_What is required_
In this material, which lines include the string "target"? Show them.
◇ ◇ ◇ ◇ ◇
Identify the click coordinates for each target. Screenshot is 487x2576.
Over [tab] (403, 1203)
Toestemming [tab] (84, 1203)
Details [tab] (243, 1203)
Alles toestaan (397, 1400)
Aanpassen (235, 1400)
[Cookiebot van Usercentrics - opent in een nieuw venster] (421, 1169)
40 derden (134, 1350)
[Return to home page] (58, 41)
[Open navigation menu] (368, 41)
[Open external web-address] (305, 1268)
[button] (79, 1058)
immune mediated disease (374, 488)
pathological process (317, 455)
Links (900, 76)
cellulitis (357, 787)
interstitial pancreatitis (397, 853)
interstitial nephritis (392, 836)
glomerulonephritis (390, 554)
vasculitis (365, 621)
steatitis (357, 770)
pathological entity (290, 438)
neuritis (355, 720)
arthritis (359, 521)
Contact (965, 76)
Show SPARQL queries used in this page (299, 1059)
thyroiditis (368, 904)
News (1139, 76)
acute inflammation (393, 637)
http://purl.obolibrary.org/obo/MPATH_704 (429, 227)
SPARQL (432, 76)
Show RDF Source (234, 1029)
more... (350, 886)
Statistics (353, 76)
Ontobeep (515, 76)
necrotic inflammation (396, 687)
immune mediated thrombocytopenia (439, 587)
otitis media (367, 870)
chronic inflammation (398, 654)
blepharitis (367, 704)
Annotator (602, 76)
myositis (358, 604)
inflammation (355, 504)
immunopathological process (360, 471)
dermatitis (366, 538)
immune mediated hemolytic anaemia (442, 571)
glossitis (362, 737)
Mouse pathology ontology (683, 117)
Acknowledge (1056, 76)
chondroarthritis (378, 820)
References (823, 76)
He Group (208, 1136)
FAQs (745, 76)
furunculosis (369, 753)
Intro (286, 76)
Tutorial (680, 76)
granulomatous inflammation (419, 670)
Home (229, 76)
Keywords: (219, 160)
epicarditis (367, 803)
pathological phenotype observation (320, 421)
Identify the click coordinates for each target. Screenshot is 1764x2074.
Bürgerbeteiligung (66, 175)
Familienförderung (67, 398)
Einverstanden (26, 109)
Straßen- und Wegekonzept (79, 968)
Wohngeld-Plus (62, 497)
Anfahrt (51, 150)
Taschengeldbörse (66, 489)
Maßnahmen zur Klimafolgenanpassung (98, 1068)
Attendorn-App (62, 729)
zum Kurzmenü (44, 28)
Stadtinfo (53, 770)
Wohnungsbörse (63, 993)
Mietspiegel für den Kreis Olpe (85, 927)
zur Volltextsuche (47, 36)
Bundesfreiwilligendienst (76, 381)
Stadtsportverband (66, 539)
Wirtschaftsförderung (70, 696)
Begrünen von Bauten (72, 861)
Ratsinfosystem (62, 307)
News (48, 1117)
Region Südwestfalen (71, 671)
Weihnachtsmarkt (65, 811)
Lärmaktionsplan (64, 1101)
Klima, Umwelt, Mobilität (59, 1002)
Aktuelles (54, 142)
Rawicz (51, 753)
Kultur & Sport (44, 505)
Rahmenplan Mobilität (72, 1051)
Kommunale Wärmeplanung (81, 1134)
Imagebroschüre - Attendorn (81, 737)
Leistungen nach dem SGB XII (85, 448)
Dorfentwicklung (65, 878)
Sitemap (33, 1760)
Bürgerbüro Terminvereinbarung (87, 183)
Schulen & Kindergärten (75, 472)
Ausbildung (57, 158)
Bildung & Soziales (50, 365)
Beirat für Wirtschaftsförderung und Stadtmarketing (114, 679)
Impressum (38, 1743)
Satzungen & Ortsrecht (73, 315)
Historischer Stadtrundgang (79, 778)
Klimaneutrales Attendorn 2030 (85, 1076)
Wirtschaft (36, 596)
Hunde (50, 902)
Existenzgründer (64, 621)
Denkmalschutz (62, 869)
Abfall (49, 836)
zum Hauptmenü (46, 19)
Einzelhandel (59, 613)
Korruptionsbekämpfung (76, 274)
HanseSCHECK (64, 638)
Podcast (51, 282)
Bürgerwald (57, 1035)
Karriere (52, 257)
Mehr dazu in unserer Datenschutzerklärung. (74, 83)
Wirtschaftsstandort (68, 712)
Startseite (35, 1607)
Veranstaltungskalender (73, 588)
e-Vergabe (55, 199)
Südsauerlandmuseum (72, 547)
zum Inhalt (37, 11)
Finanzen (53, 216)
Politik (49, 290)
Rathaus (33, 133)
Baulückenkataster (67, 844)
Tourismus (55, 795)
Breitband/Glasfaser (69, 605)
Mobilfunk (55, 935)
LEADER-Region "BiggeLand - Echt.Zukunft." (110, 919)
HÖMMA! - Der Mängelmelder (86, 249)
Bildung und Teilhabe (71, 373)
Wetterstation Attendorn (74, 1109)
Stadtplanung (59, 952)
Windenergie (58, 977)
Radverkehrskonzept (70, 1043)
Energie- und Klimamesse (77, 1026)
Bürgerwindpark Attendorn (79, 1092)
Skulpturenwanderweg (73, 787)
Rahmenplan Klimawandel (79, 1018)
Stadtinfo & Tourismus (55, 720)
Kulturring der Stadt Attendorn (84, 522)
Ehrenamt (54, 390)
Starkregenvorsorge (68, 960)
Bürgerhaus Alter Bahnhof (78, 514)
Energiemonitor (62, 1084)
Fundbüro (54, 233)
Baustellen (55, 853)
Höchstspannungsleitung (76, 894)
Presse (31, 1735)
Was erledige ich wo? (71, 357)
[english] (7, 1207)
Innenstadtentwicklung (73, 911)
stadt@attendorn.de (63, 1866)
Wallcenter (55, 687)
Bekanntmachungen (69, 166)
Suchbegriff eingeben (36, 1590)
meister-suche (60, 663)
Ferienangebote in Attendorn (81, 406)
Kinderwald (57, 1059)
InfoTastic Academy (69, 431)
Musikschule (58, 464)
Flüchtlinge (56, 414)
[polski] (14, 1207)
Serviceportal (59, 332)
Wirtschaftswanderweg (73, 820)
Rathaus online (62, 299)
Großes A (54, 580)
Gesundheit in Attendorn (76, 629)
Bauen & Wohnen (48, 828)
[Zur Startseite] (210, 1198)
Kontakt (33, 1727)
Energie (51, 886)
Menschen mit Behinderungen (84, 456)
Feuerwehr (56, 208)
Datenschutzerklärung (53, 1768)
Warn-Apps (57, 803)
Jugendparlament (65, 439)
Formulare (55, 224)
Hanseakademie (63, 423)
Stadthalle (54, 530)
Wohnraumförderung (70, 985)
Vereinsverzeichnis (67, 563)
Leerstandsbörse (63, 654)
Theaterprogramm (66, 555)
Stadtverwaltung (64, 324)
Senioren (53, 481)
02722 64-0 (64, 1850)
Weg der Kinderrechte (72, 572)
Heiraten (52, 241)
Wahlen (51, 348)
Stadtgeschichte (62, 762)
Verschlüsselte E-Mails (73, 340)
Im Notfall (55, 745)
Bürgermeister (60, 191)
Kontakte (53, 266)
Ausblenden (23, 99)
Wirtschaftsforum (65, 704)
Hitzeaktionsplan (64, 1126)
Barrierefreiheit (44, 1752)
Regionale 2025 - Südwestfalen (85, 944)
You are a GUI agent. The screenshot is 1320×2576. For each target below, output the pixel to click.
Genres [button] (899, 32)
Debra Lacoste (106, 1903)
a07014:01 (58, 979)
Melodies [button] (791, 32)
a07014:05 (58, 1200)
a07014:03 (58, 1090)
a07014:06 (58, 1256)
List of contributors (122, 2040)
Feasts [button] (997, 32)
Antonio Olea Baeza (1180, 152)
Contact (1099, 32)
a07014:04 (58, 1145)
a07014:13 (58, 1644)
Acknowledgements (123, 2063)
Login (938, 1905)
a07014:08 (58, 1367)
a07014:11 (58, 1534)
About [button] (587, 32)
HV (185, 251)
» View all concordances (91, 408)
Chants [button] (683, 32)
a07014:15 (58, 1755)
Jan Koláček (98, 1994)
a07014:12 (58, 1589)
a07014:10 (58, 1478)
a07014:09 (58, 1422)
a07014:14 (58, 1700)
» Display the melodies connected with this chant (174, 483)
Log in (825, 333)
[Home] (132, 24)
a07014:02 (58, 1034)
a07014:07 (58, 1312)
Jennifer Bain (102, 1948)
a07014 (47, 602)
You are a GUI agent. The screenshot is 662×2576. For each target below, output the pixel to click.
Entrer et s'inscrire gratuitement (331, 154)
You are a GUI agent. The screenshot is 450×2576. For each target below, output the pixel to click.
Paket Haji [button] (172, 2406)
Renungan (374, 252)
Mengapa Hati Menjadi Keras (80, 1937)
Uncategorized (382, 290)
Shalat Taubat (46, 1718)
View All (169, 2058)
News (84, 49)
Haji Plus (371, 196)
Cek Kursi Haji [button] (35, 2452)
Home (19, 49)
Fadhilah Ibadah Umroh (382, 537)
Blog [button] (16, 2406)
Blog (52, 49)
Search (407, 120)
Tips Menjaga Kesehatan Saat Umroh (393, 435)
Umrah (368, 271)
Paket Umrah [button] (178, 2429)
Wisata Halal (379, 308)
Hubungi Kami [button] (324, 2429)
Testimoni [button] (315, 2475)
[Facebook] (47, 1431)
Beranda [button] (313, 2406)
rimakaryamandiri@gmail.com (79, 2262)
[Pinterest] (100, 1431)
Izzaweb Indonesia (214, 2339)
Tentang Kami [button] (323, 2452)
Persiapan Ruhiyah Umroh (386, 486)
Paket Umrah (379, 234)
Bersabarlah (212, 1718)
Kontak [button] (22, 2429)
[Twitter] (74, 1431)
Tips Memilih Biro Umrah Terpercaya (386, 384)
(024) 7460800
◇ ◇ ◇ ◇ ◇
_Answer to this exercise_
Identify the click coordinates for each target. Screenshot is 487x2576.
Identify the click coordinates for each target. Screenshot is 1764x2074.
You are a GUI agent. The screenshot is 1320×2576. For each target below, output the pixel to click.
You are a GUI agent. The screenshot is 662×2576. For each target below, output the pixel to click.
You are a GUI agent. The screenshot is 450×2576. For each target below, output the pixel to click.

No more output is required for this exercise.